I’m struggeling to get a decent power alert going everything ive tried just gives SPAM alerts not 100% accurate and I’m not sure how to go forward.

Does anyone have a decent rule for when a device actually is down.

my rule @ the moment:

How does your rule behave?
Does it notify your when a device goes down?

its fake news gives me a alert that the device is down and then 1 minute later it says the power is restored.

this is 5 minutes apart.

power down

power up

Are you assuming that power is lost if the device isn’t reachable? That doesn’t seem to be the case in your example. It looks like LibreNMS couldn’t poll the device for a couple minutes but once it came back up the uptime was still over 100 days? So power remained on?
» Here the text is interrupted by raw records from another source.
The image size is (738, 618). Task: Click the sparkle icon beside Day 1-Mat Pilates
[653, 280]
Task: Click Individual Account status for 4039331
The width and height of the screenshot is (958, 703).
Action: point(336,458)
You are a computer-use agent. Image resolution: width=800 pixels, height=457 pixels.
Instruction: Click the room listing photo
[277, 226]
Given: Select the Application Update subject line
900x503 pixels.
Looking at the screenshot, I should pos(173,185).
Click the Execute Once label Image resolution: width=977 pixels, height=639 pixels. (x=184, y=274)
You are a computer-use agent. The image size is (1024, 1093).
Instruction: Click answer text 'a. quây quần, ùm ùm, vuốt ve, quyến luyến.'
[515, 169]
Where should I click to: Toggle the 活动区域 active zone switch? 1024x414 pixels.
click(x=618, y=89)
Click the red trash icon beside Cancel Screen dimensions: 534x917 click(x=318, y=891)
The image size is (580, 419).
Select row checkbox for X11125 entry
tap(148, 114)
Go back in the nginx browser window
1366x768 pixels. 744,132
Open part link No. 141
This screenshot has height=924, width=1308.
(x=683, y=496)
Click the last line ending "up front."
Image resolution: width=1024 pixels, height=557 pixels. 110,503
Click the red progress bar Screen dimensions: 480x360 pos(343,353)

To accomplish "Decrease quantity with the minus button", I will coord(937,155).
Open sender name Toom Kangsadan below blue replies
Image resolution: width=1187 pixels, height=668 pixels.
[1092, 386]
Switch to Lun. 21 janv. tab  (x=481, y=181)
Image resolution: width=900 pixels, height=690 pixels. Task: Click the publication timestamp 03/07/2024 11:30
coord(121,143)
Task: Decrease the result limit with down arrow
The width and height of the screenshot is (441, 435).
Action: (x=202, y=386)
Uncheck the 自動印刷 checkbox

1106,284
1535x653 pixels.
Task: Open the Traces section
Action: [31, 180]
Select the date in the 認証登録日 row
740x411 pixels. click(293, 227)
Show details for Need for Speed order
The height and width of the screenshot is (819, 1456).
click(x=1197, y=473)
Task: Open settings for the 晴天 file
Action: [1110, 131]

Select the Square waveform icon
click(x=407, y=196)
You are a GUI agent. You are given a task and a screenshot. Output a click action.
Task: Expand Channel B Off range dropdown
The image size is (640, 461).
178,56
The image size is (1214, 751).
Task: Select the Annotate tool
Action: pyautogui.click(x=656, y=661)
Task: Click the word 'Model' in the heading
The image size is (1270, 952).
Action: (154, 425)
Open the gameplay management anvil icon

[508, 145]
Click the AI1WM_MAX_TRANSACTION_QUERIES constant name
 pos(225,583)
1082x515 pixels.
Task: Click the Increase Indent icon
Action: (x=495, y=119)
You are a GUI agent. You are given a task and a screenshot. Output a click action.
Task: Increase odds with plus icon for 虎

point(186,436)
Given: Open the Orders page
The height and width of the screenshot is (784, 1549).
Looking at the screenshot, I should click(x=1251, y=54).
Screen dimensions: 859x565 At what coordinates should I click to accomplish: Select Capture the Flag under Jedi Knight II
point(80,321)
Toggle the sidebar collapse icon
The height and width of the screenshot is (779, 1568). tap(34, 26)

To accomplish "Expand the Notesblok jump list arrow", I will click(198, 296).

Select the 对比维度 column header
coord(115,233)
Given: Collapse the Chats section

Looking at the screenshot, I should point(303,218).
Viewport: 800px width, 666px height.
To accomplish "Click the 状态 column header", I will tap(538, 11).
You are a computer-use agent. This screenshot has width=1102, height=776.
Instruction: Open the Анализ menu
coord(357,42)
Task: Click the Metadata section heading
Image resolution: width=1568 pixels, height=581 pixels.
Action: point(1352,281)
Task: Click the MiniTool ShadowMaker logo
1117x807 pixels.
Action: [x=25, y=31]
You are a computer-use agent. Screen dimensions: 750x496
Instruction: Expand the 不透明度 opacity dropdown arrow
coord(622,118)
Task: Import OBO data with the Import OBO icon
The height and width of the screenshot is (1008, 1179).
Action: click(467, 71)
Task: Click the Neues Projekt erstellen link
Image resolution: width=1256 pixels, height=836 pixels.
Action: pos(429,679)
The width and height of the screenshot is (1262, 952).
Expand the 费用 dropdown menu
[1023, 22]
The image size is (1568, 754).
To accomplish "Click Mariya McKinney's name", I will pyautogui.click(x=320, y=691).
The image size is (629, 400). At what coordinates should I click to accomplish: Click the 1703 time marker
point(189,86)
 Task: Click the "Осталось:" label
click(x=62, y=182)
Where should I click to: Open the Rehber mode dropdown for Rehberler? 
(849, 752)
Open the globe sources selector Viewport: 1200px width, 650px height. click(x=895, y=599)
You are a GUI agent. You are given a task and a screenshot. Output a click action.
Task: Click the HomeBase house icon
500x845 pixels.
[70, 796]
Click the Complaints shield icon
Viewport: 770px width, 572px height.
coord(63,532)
yeah so my alert is generating fake news…

Semi-fake news, maybe? I does seem like the device was unreachable to LibreNMS but it doesn’t seem like the cause was power related.

It’s hard to do a proper power alert without a managed UPS or an unmanaged UPS + environmental monitor (like a RoomAlert or something).

Without that I think the best you can do is add one rule like the “Device Up/Down” alert rule from the collections. If missing pings are likely you could up the delay to 5m or 6m so it takes more than 1 missed poll to trigger. When that rule does trigger you know that the device is unreachable but the cause could be power, a device fault, the network, etc. Then add a second rule like the “Device Rebooted” alert rule from the collections. This rule won’t trigger until the device is back up but if it does trigger you know that the uptime counter was reset so either power was lost (most likely) or the device crashed and rebooted.

1 Like

Edit: slashdoom beat me to it… :grinning:

I cover this with a combination of two alerts: one checks if the device is reachable via ICMP, and the second looks at the uptime of the device; anything less than 7 minutes uptime triggers a “Device Reloaded” alert.

So the first covers any reachability issue, and the second confirms a power event for whatever reason (we have a lot of those round here…). A Host Down recovery alert followed by a Device Reloaded alert tells us what is going on.

Host Down alert rule
macros.device_down = 1 AND devices.status_reason = "icmp"

Device Reloaded alert rule
macros.device = 1 AND devices.uptime < 420 AND macros.device_up = 1

1 Like